ZOBACZ WIDEO: #dziejesiewsporcie: absurdalna scena! Zobacz, co wymyślił ten "cwaniak"
Warunki finansowe mogą być kuszące dla polskiego napastnika. Obecnie w Monachium dostaje za sezon około 24 mln euro. Co ciekawe, Pini Zahavi, czyli menedżer Roberta, miał poinformować Barcę, że Niemcy niebawem będą otwarci na negocjacje i twierdzi, że monachijczyków zadowoli wspomniane 40 mln euro, by sprzedać swoją gwiazdę już tego lata.
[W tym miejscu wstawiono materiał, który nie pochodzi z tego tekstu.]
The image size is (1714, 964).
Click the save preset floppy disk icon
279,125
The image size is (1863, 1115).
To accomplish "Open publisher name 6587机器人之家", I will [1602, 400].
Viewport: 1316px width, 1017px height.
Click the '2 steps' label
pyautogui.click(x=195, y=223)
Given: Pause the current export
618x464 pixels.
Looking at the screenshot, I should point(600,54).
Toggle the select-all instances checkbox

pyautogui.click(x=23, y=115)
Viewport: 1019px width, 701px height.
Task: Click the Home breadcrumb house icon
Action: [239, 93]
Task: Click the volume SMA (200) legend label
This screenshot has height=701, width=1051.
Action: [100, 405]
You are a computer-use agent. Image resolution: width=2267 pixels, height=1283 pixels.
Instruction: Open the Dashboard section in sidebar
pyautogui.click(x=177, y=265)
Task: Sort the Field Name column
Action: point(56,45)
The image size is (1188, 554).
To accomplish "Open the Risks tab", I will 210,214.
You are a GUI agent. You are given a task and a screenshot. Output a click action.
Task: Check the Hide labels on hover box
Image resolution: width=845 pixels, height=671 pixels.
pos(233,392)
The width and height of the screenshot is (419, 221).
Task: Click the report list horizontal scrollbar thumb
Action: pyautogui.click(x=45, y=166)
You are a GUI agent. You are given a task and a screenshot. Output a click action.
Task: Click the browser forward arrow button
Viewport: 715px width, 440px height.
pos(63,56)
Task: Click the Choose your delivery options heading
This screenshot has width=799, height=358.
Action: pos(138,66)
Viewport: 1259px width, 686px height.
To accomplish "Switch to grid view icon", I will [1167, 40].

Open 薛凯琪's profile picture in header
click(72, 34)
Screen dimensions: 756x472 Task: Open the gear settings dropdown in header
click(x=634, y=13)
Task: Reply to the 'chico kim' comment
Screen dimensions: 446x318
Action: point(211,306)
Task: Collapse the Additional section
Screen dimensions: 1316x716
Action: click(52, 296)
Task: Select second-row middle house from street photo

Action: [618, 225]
Jak na transfer zapatruje się sam Lewandowski? Podobno zaczyna naciskać na odejście, bo podoba mu się wizja przeprowadzki do Hiszpanii. Najpierw jednak chce poznać propozycję Bayernu. Niemiecka gazeta twierdzi, że za tydzień Zahavi ponownie spotka się z prezesem Oliverem Kahnem i dyrektorem sportowym Hasanem Salihamidziciem.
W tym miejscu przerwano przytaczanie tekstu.